Try to find the best way to describe that desire. Once you have a very clear intention, you will know how to say those lines…the way your character thinks will be most convincing with the other person. You will try different tactics for getting what you want. But there is only one desired goal. Your objective.

But what might be even more important in deciphering exactly what that is, is what the other character is saying. They are giving you your opposition. What is often missing from a scene when it lacks excitement and energy is a difference of opinion. When two people agree, there is no reason for them to talk at any length. It is when they disagree that a real conversation begins. Each character wants the other to come over to their side. They are coming from different perspectives. They want different things.

So if you look at the other character’s lines and they trigger you into dialogue, you can be fairly sure they are giving you less than (or the opposite of)what you want from them. This should give you some good insight into what it is you do want from them.

For example…They want you to accept a non-committal and casual relationship – you want them to commit to a serious one . They want to get you to feel sorry for them – you want them to buck up and take responsibility. They want you to be more kinky – you want safe and “normal”. Their lines trigger your lines. It is a sparring match. That’s what keeps the scene moving. You each will use various tactics to get the other to do what you want. You hit…block…duck…counter…recover…try again.

It is your job to make the scene important. Without opposition there is no scene. If there doesn’t appear to be any conflict, it must be hidden in the subtext. Read between the lines. Imagine what history has culminated in this moment. Find the point of dissension and discern how your character will deal with it.

Eventually during the scene, one character will be pulled to the other side or the two will go their separate ways. Or perhaps a seed is planted for future scenes. The test of your success in achieving your objective will always be in the other person. You must constantly be aware of how you are doing and when you should change tactics…and finally if you should give in.

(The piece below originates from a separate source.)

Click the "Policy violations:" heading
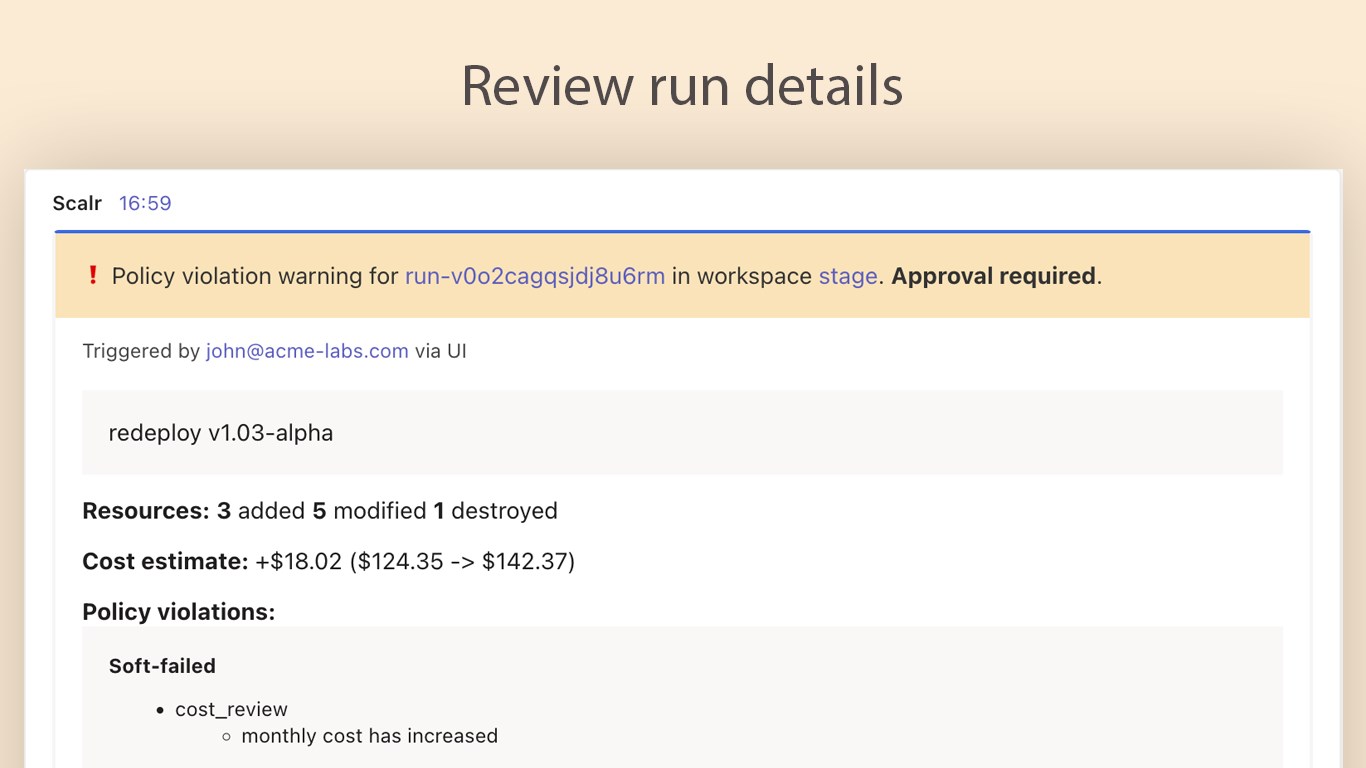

It is often such a temptation to make a scene all about you…to show your inner conflict and the reasons you need what you need. But this always produces a self-indulgent and boring performance because you will be acting alone. For you, the focus of the scene should always be on the other person. It’s all about convincing them, changing them, testing them, provoking them, reacting to them and responding to them, It’s never about you. It’s all about them.

Repeat after me, “IT’S ALL ABOUT THEM!”